Chinese Hamster Ovary (CHO) cells are commonly used for producing therapeutic proteins in the biopharmaceutical industry. Targeted integration (TI) of therapeutic protein-encoding transgenes into predetermined high and stably expressing genomic loci can simplify the cell line development processes for biologics production. Establishing a successful TI system requires identifying genomic loci that allow a high expression of the integrated transgenes. In this work, we demonstrated that the Thousands of Reporters Integrated in Parallel (TRIP) technology can identify such transcriptional hotspots in CHO cells.

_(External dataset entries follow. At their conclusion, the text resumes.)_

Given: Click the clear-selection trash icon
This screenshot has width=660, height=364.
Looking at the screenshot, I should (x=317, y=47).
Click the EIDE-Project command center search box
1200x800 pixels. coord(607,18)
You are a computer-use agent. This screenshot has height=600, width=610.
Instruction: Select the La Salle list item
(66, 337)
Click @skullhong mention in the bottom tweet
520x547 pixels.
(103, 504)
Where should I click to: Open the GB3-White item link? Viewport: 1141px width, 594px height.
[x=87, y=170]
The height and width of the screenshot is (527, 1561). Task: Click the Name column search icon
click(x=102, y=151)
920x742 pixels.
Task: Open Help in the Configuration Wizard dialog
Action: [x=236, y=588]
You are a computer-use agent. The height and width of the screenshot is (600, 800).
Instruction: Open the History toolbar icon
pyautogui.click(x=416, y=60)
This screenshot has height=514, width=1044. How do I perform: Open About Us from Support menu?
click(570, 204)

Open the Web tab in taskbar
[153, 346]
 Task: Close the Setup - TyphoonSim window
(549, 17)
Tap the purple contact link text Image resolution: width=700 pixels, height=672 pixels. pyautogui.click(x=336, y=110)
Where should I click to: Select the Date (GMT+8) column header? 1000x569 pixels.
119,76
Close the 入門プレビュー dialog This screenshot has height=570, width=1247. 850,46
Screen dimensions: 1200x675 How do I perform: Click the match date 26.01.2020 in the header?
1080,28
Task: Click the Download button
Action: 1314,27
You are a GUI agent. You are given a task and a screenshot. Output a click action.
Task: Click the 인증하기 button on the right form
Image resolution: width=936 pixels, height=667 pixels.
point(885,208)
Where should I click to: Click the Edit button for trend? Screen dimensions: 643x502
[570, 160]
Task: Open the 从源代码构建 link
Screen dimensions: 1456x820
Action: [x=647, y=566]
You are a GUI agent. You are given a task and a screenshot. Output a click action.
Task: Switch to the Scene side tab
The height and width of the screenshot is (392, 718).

TRIP simplifies screening for transcriptional hotspots since it utilizes randomly integrated barcoded reporters and uses each barcode as a unique identifier to track the genomic location and activity of the corresponding reporter by next-generation sequencing. Transcriptional hotspots identified by TRIP resulted in up to a 9.4-fold increase in mRNA levels and a 5.6-fold increase in fed-batch titers of a test molecule compared with a medium-expressing control locus. Moreover, single copy expression from one of the identified transcriptional hotspots resulted in up to a 1.6-fold higher titer in comparison to the piggyBac-mediated stable expression of the same molecule. Reporter expression levels from TRIP loci showed positive correlations with active chromatin marks; however, the proximity to active marks was not consistently deterministic. These results suggest that TRIP is a powerful functional screening method for identifying transcriptional hotspots in CHO cells without the need for more complex epigenomic analyses.